The South Pacific island chain, a self-governing parliamentary democracy in free association with New Zealand, declared a 700-square-mile sanctuary contiguous with one created last week by neighboring French Polynesia, the BBC reported Thursday.
"We are proud as Cook Islanders to provide our entire exclusive economic zone ... as a shark sanctuary," Teina Bishop, Cook Islands minister of marine resources, said.
"We join our Pacific neighbors to protect this animal, which is very vital to the health of our oceans, and our culture."
Shark fishing and possession or sale of shark products is now banned in an area totaling 2.5 million square miles, nearly the size of Australia, officials said.
About a third of the world's ocean-going shark species have been placed on the Red List of Threatened Species of the International Union for Conservation of Nature.

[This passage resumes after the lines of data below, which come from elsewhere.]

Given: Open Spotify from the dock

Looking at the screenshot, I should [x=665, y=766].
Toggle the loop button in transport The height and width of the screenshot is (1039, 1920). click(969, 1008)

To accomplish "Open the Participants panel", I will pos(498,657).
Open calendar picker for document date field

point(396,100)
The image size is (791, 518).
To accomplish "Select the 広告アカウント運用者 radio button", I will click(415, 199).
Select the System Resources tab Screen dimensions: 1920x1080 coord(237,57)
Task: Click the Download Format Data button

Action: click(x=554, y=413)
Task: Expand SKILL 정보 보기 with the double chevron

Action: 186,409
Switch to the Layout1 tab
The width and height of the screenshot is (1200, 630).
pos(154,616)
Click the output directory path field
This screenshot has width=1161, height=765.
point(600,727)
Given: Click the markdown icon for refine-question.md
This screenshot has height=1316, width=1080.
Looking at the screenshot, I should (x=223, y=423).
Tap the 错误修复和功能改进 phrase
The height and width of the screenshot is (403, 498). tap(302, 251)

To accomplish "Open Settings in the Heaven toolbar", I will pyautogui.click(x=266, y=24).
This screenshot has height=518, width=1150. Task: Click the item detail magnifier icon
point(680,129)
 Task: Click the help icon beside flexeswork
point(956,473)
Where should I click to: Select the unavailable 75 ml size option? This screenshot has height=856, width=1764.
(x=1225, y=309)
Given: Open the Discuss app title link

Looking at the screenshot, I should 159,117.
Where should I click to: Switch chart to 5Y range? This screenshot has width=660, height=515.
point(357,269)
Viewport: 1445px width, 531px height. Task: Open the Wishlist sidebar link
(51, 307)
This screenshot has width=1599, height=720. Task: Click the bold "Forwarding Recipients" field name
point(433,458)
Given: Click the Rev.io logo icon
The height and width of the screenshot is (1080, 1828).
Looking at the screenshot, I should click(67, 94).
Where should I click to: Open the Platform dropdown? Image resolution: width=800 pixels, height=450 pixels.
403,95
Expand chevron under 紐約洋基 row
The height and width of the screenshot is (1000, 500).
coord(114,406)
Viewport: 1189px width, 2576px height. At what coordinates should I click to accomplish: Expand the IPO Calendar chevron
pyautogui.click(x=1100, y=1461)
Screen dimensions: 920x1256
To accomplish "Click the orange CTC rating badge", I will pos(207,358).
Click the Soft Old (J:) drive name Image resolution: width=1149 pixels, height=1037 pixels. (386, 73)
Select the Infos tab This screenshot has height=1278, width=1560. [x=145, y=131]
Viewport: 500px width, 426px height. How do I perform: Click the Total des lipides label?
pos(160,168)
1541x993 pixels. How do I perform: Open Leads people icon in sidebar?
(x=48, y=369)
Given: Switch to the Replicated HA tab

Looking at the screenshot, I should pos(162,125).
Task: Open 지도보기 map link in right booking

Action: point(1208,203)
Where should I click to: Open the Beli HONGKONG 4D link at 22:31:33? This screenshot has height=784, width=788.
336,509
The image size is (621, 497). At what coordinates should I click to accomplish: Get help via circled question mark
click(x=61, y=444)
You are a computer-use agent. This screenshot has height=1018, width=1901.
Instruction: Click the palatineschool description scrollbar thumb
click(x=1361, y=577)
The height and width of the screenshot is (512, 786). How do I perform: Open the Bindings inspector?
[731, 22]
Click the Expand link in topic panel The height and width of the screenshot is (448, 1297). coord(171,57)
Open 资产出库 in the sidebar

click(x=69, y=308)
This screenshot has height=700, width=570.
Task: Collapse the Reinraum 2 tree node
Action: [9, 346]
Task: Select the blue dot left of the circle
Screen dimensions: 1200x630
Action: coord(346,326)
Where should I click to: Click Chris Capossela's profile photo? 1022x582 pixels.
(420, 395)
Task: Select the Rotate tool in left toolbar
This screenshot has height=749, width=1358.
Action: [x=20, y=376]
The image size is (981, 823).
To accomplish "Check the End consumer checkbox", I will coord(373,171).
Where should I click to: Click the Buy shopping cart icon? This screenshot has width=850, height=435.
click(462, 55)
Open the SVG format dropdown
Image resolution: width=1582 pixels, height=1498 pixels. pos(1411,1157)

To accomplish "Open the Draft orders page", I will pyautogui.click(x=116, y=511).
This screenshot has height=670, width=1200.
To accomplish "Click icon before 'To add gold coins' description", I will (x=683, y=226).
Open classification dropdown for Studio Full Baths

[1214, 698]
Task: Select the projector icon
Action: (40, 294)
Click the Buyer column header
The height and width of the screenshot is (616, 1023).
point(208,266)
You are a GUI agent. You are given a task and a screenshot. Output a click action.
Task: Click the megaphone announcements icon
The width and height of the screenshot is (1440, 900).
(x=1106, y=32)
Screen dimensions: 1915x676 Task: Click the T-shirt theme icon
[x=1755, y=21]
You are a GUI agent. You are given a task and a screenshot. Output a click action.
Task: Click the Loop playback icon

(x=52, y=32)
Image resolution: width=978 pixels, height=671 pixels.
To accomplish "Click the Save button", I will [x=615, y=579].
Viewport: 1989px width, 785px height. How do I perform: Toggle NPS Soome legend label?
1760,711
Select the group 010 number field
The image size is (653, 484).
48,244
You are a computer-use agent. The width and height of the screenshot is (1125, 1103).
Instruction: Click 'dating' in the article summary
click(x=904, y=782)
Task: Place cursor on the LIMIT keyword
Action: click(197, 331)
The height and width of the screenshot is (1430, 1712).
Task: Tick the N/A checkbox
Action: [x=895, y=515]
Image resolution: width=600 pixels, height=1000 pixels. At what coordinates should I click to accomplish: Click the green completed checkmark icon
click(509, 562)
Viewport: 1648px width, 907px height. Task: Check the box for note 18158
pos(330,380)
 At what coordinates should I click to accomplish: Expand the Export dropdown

The Cook Islands and French Polynesia have joined other island nations around the world with sanctuaries including Palau, the Maldives, Tokelau, Honduras and the Bahamas.
"This is hopeful news for the world's sharks and our efforts to protect them," said Jill Hepp, director of shark conservation for the Pew Environment Group, which aided the Cook Island's effort to create the sanctuary.
"We are thrilled to see the Cook Islands become part of this global movement during a time when so many shark populations are threatened."